─── The input ───

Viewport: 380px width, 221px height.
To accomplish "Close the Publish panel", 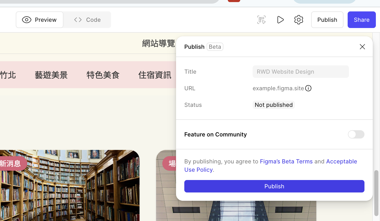I will [362, 47].
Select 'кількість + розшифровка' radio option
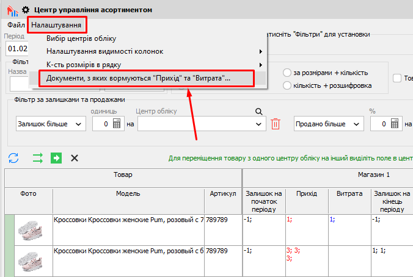The image size is (413, 277). pos(287,85)
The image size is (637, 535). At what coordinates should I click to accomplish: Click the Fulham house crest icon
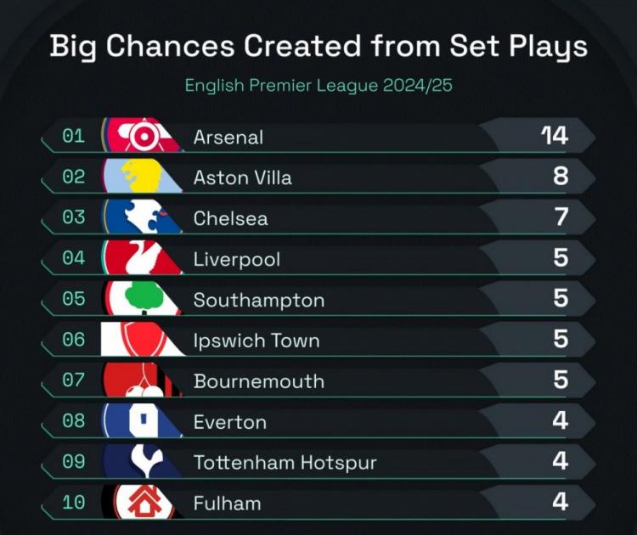(x=141, y=502)
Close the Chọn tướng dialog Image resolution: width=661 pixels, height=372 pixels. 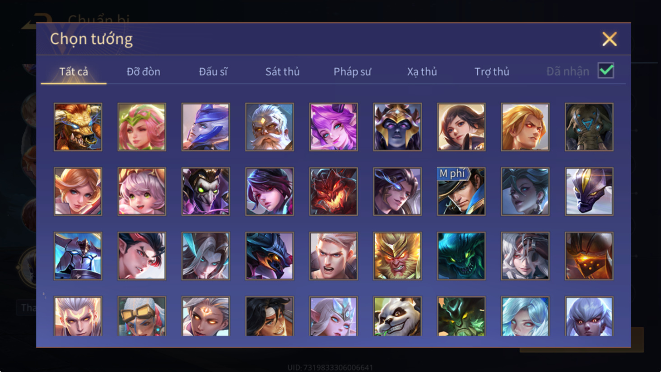tap(609, 39)
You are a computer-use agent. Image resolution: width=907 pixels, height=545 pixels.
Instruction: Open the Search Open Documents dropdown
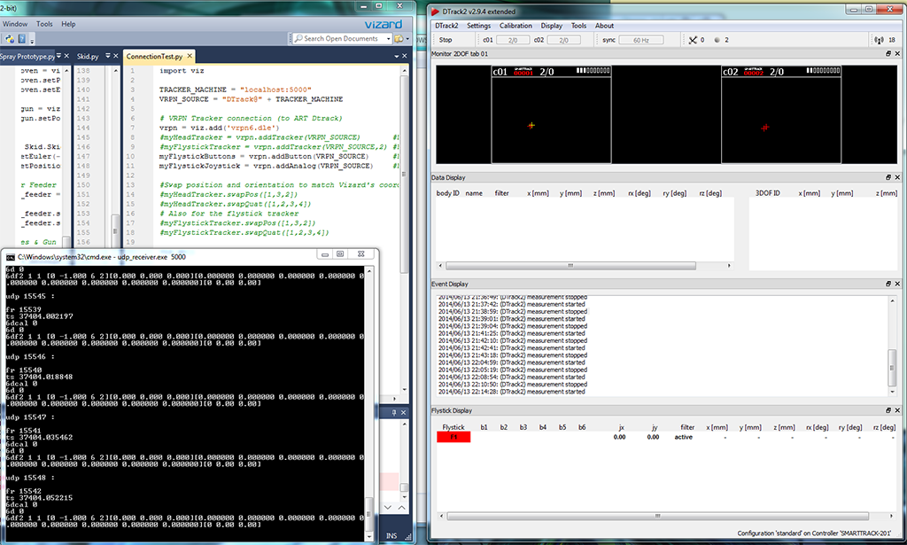(386, 39)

───

What needs to be done:
Leaving the pictures aside, transcribe exactly the lines from the one containing "You are a computer-use" to the final line of the entries above, both ends included.

Exercise solution:
You are a computer-use agent. Image resolution: width=907 pixels, height=545 pixels.
Instruction: Open the Search Open Documents dropdown
(386, 39)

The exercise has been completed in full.